- _Extracted text_:
+-------+

I have table with bytea column, which is indexed (1)
I want to use index during pattern matching (eg. dir like someDirectoryName
|| '/%'), but concatenation of two strings cause error (2)
So I have to use function convert_to (converting text to bytea), but this
has awful explain plan (3)
If I rewrite string concatenation to just one string (4) query plan is
optimal
I found workaround (5), but still it looks like convert_to is causing full
table scan where it should not


(1) # \d paths
Table "paths"
    Column     |            Type             |                     Modifiers

---------------+-----------------------------+------------------------------
----------------------
 dev_id        | bigint                      | not null
 valid_to      | bigint                      | not null default
9223372036854775807::bigint
 name          | character varying(300)      | not null
 dir           | bytea                       | not null
Indexes:
    "paths_dev_id_key" UNIQUE, btree (dev_id, dir, name, valid_to)


(2) # explain select * from paths p where p.dir like E'Multimedia/Videos' ||
E'/%' and p.dev_id = 14 and p.valid_to >= 486629;
ERROR:  operator does not exist: bytea ~~ text
LINE 1: explain select * from paths p where p.dir like E'Multimedia/...
                                                  ^
HINT:  No operator matches the given name and argument type(s). You might
need to add explicit type casts.


(3) # explain select * from paths p where p.dir like
convert_to(E'Multimedia/Videos' || E'/%', 'UTF8') and p.dev_id = 14 and
p.valid_to >= 486629;
QUERY PLAN
----------------------------------------------------------------------------
-------------------------------------------
 Seq Scan on paths p  (cost=0.00..212065.54 rows=1 width=333)
   Filter: ((valid_to >= 486629) AND (dev_id = 14) AND (dir ~~
convert_to('Multimedia/Videos/%'::text, 'UTF8'::name)))

+-------+

- _Records provided_:
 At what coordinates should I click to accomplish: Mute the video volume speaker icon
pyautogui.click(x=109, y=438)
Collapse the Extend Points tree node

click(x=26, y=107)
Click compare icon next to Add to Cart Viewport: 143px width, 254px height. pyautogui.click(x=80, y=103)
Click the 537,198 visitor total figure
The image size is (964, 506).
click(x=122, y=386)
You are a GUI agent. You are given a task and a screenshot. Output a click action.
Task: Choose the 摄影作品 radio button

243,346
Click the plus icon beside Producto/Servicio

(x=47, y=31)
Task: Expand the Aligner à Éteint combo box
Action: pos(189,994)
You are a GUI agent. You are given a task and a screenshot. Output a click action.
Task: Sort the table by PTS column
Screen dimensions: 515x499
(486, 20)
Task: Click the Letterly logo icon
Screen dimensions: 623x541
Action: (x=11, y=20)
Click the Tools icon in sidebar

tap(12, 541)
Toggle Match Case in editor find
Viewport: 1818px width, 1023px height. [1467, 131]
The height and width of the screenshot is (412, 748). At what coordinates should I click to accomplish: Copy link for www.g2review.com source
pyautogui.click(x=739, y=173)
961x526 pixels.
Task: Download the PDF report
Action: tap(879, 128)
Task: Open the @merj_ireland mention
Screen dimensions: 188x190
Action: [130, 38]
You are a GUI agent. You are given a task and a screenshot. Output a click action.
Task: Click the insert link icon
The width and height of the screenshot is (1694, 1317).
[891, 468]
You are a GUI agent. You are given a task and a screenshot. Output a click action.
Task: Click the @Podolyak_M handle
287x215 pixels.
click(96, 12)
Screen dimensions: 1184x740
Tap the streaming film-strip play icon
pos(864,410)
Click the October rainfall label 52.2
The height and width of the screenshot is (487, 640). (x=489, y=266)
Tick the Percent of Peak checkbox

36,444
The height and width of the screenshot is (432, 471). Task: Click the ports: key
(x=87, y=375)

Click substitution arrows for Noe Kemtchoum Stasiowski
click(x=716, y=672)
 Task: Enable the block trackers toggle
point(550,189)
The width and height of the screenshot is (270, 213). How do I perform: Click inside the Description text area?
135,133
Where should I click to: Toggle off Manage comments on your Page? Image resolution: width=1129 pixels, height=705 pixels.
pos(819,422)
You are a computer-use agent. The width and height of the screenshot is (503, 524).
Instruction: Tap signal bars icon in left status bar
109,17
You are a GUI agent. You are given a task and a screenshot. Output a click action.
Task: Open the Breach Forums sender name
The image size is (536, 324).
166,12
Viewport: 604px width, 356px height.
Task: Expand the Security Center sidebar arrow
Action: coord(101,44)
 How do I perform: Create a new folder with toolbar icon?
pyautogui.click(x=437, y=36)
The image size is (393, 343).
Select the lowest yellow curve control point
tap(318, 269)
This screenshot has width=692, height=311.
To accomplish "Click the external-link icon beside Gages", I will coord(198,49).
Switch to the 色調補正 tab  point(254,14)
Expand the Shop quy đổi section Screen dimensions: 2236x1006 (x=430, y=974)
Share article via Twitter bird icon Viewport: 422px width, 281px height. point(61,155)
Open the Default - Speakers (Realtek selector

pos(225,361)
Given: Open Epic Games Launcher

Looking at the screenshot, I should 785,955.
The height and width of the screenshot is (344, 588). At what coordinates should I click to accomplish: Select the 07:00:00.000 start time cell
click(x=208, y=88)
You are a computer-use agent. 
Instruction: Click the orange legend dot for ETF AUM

+-------+

- _Task list_:
(1) Name every column of the table "paths" that the post about indexing a bytea column shows.
(2) In the post about indexing a bytea column, what error does the query that joins 'Multimedia/Videos' and '/%' with || produce?

- _Answers provided_:
(1) dev_id, valid_to, name, dir

(2) ERROR: operator does not exist: bytea ~~ text